Like most of my recipes, this beauty came about when a show I was watching gave me cravings (Rick Stein’s India and The Moaning of Life were the culprits this time) so I made do with whatever I happened to have at home to quench said cravings. By the time I came up with this gem I fell in love with myself all over again, as I usually do when I accomplish this sort of thing. I wrote down the ingredients and recreated the incredible curry for a family dinner with my housemates last week, and it went down a real treat!

Honestly, I just threw together whatever spices I could think of that I knew went into some sort of curry, added some vegies and legumes for protein and fibre. It’s also a mild curry, so it’s perfect for kids, and completely vegan and gluten free. It’s packed with nutrients that will make you feel like you are being very good to your body (because you are!) and meat-eating boys have so far been entirely stoked with this as a meal.
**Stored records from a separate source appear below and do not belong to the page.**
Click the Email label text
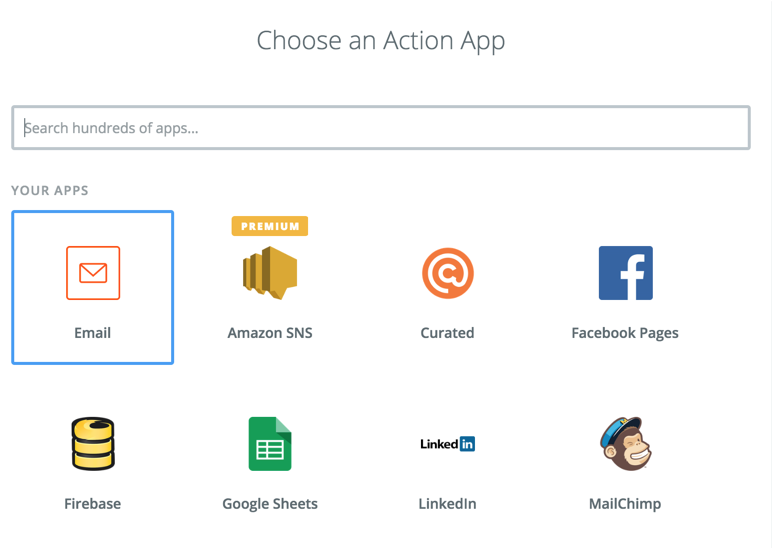Viewport: 773px width, 548px height. click(93, 333)
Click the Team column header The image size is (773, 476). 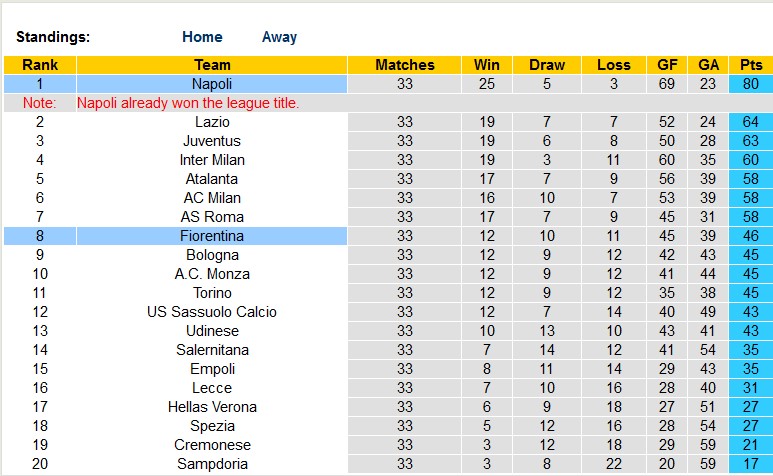click(x=212, y=65)
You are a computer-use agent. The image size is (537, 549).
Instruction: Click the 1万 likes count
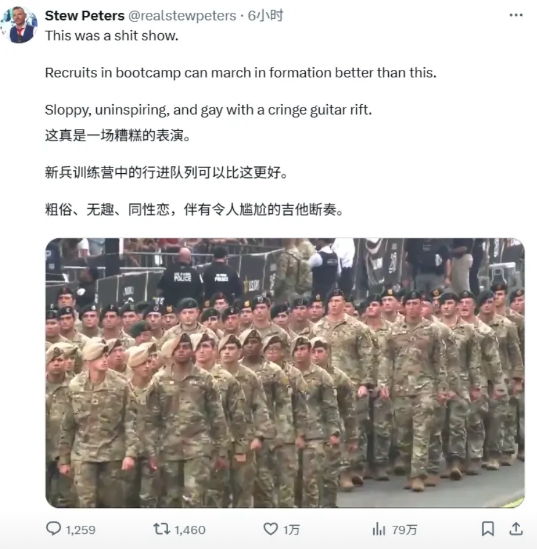291,530
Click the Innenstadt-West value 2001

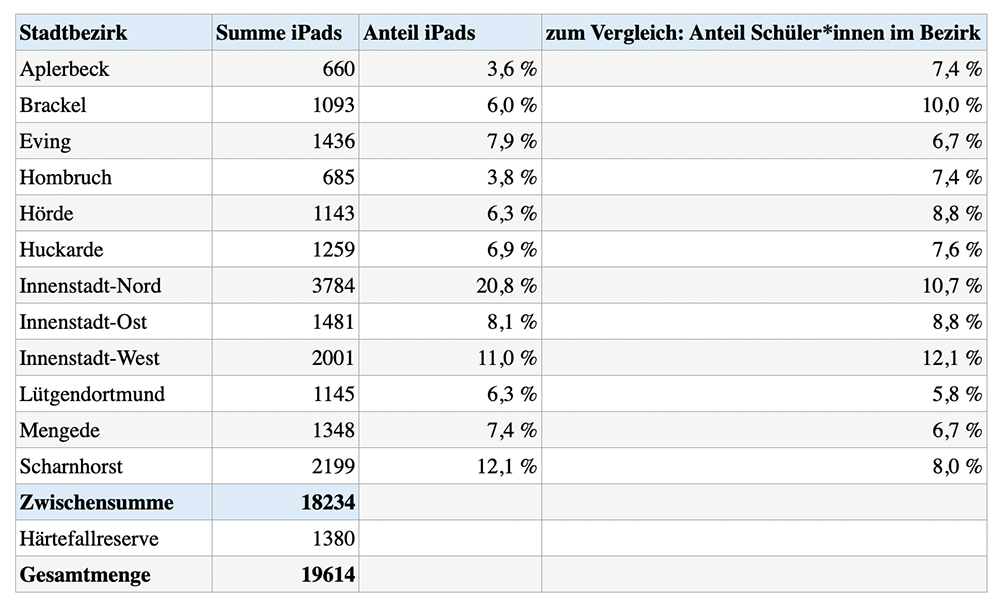click(285, 358)
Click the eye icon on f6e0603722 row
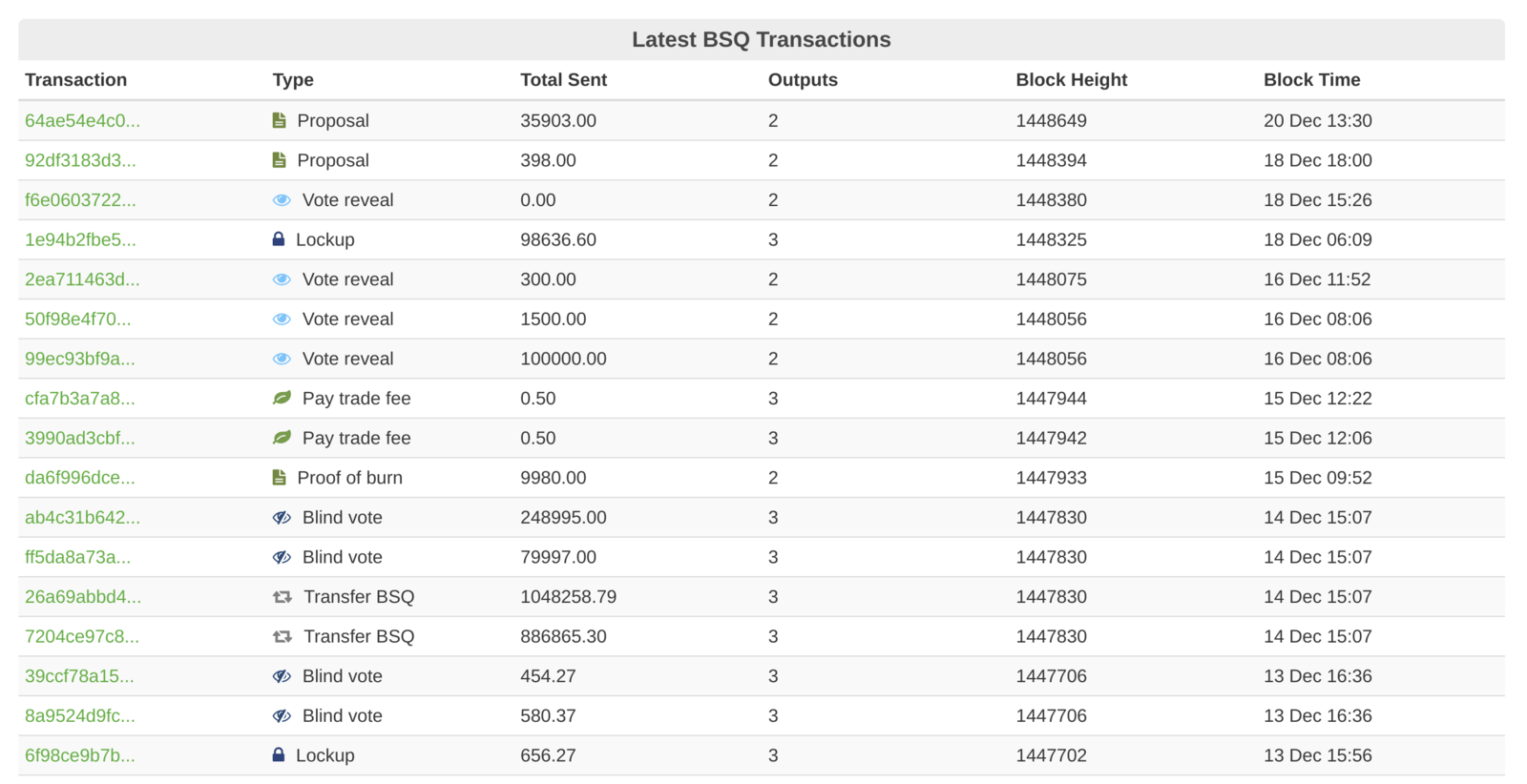 pyautogui.click(x=282, y=200)
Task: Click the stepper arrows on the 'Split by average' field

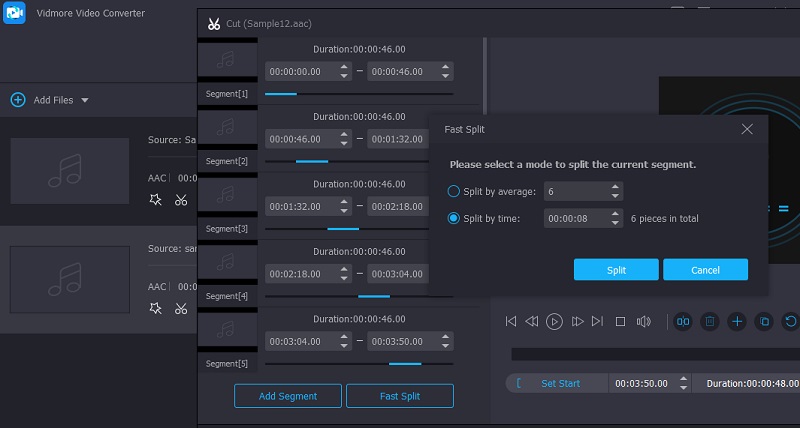Action: (x=614, y=191)
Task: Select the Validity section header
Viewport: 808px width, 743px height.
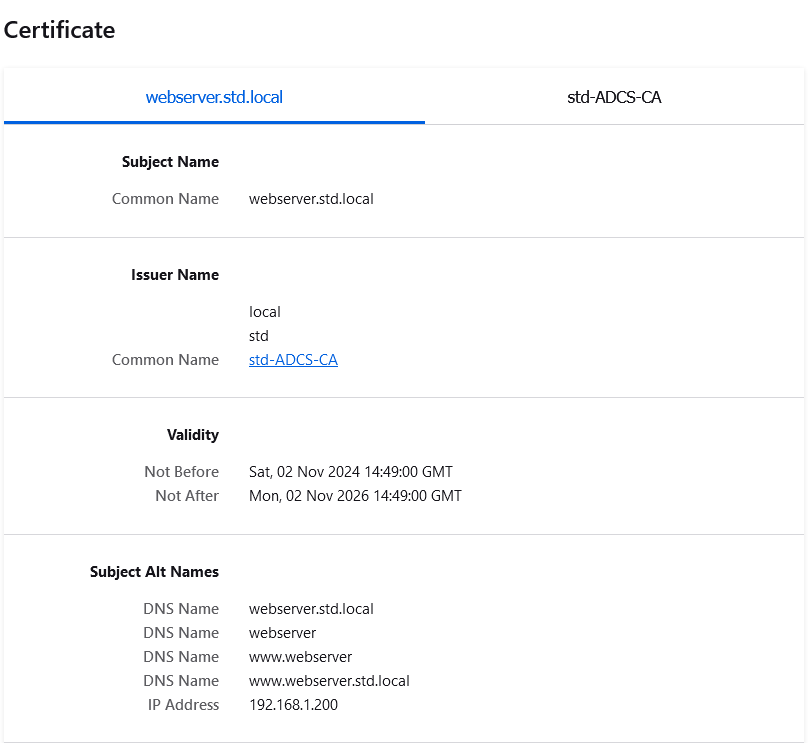Action: pos(192,434)
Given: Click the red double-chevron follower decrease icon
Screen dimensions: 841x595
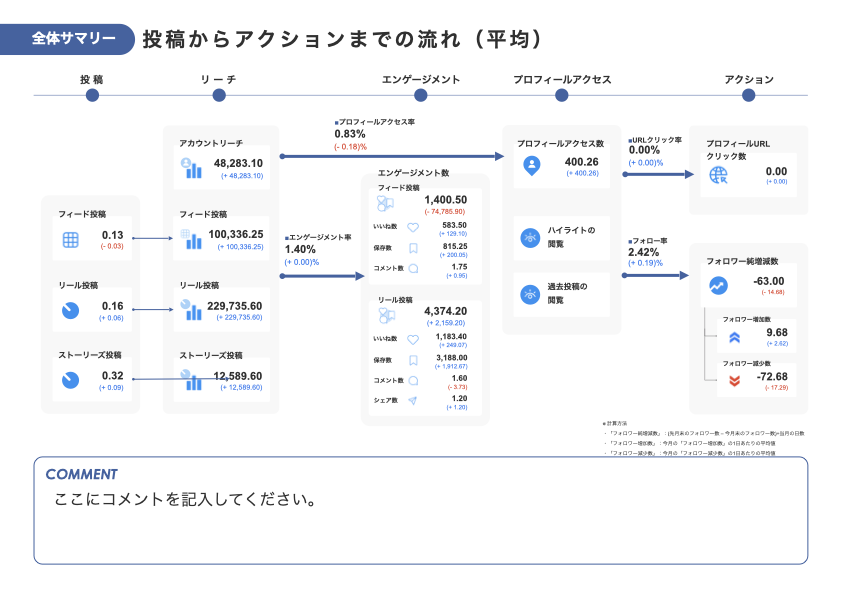Looking at the screenshot, I should 733,380.
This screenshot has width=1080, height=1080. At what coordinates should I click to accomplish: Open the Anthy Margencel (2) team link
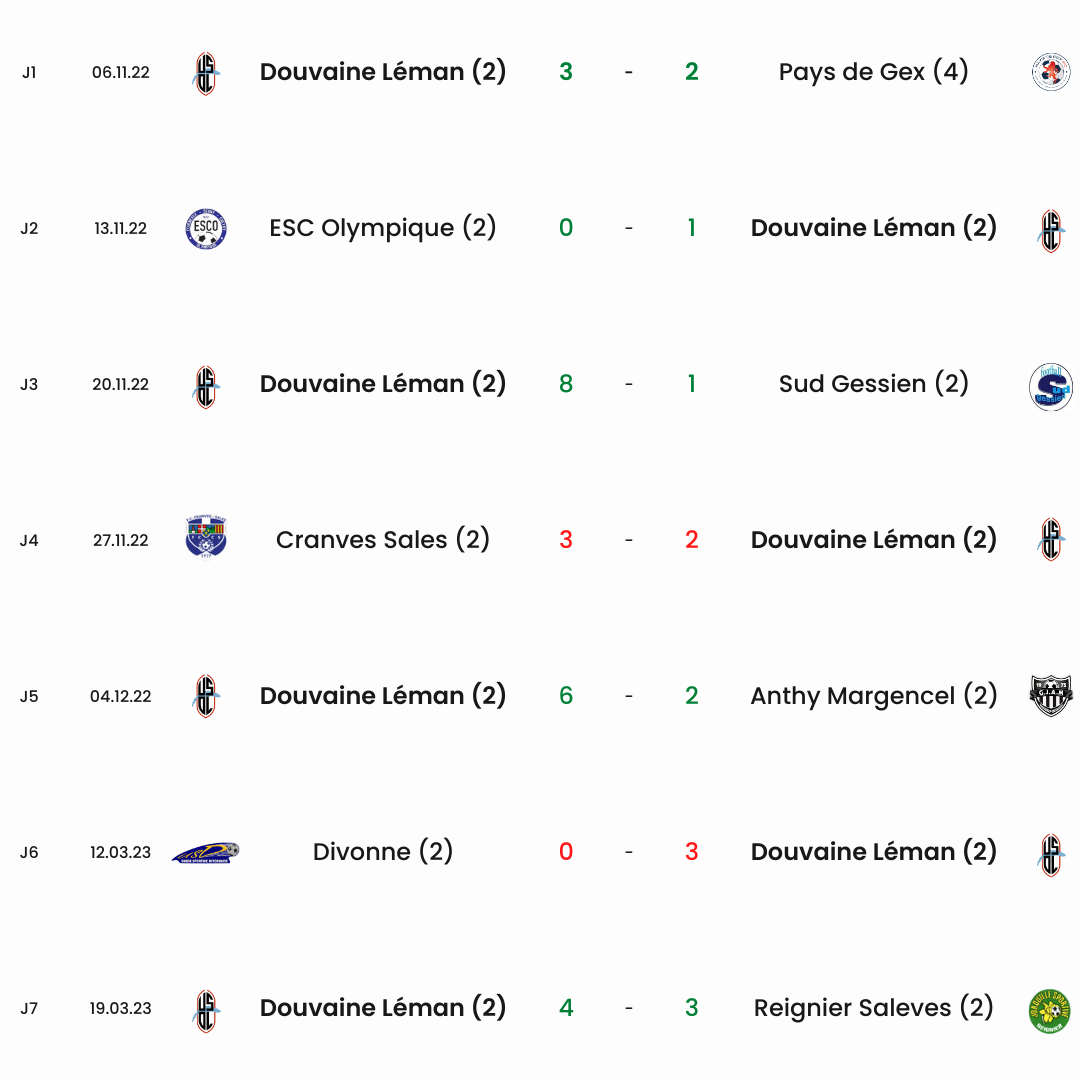873,696
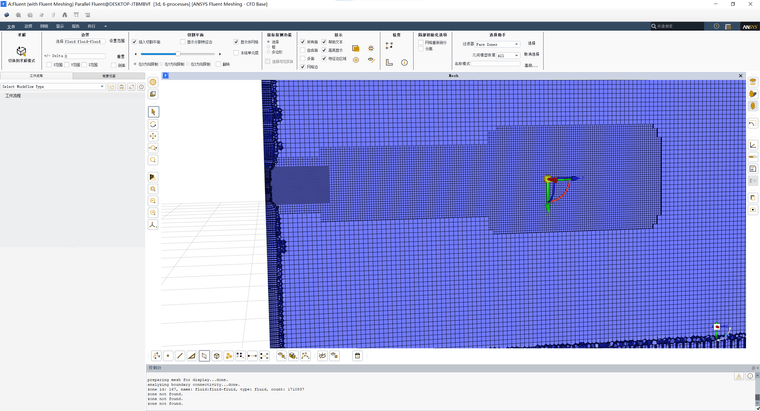760x411 pixels.
Task: Click the zoom to fit magnifier icon
Action: click(153, 160)
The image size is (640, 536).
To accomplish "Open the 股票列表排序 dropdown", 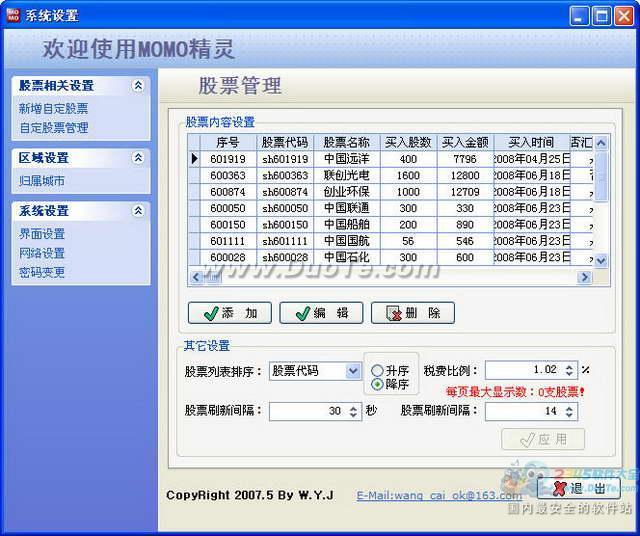I will tap(353, 371).
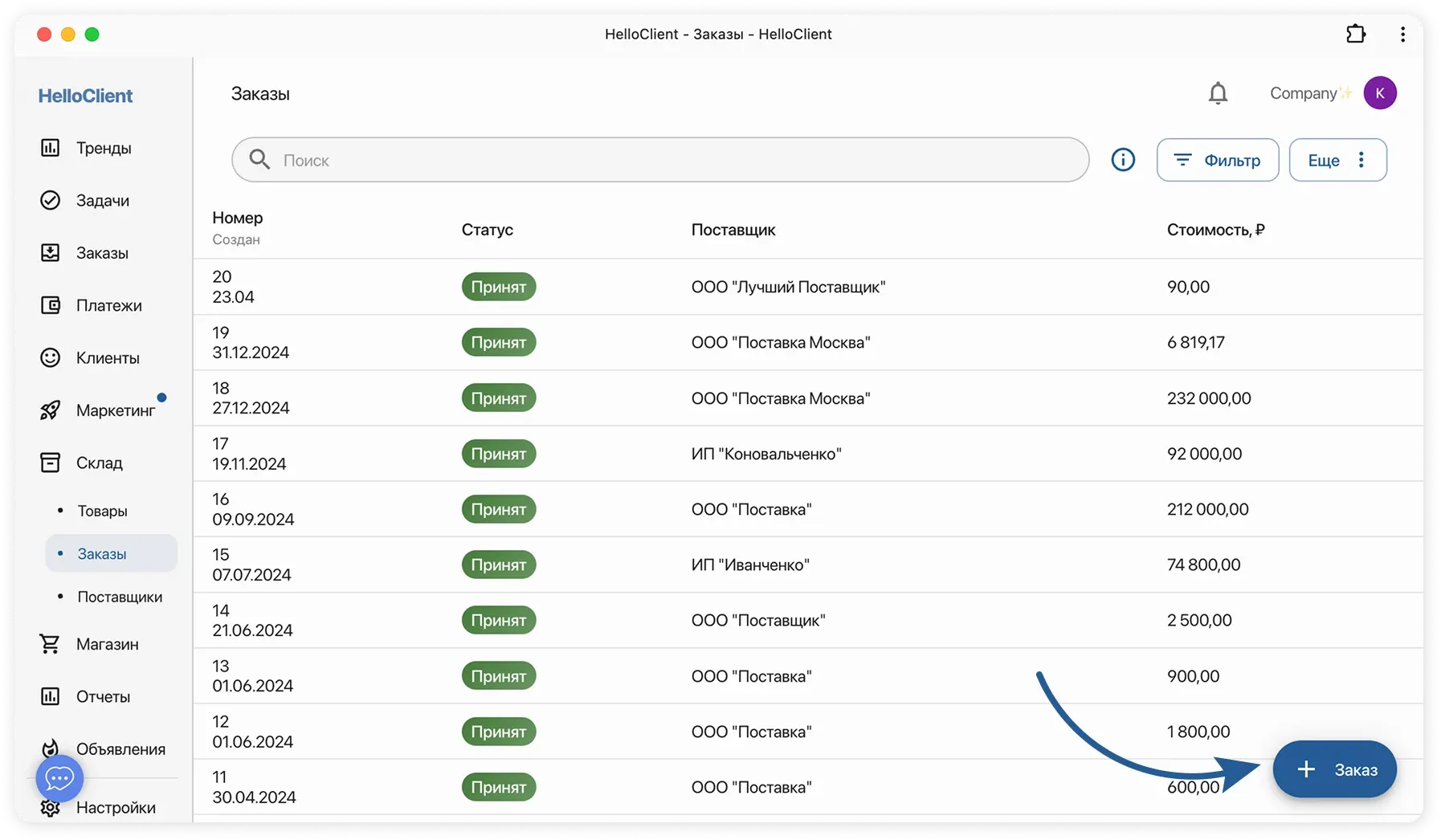Collapse the Склад sidebar group
Image resolution: width=1441 pixels, height=840 pixels.
click(99, 463)
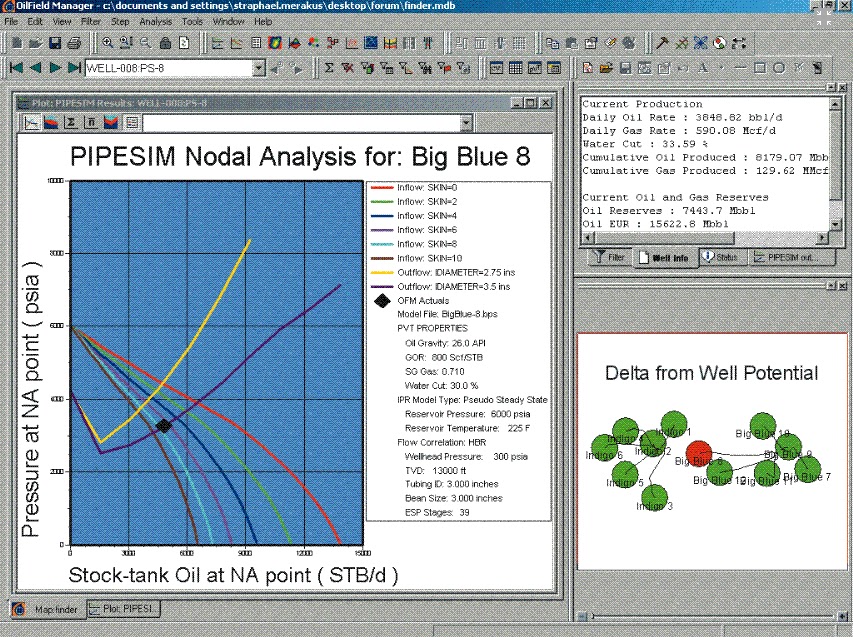Select the Zoom In magnifier tool

[108, 43]
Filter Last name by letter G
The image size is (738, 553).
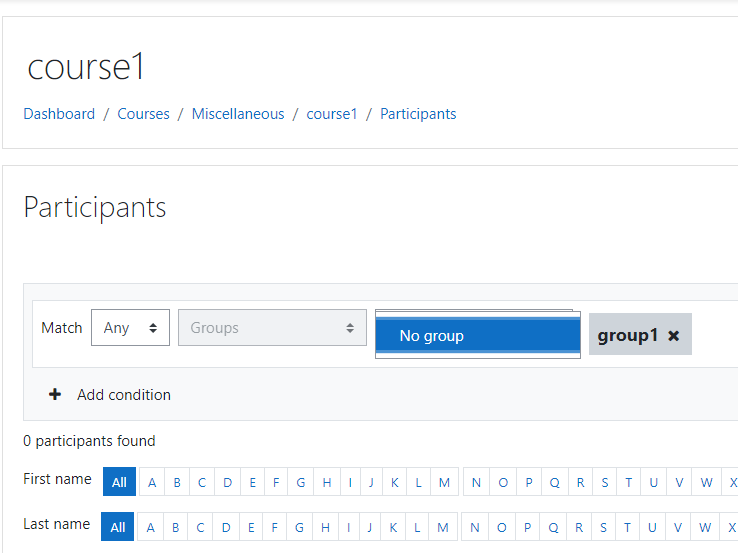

I love this served with fluffy brown rice, pappadums, mango chutney and hummus (or yoghurt) and the recipe makes so much that I fed 7 people with enough for at least 2 serves of leftovers, so yes, definitely a FEAST!


3-4 pods cardamom, crushed slightly (I just squish these with my fingers)

1 x cinnamon stick

1tbl fennel seeds

1tbl coriander seeds

1tbl mustard seeds

1tbl caraway seeds

1tbl rice bran oil/coconut oil

3 cloves garlic, crushed

2cm fresh ginger, peeled and grated

1 x onion or bunch of spring onion, diced

1 x capsicum diced

1 x carrot diced

Large handful of mushrooms cubed

1tsp Himalayan rock salt/Murray pink salt

1/3 cup water

1 x punnet cherry tomatoes

1-2 x potato, cubed with skin left on

1/4 x pumpkin cubed with skin left on

3 x cans red kidney beans thoroughly rinsed

Cracked pepper

(Also add in some cauliflower, beans, zucchini, celery, broccoli, any veg you have handy really to bulk it out and give you extra nutrients. I change it each time I make it depending on what I have available and it always tastes amazing)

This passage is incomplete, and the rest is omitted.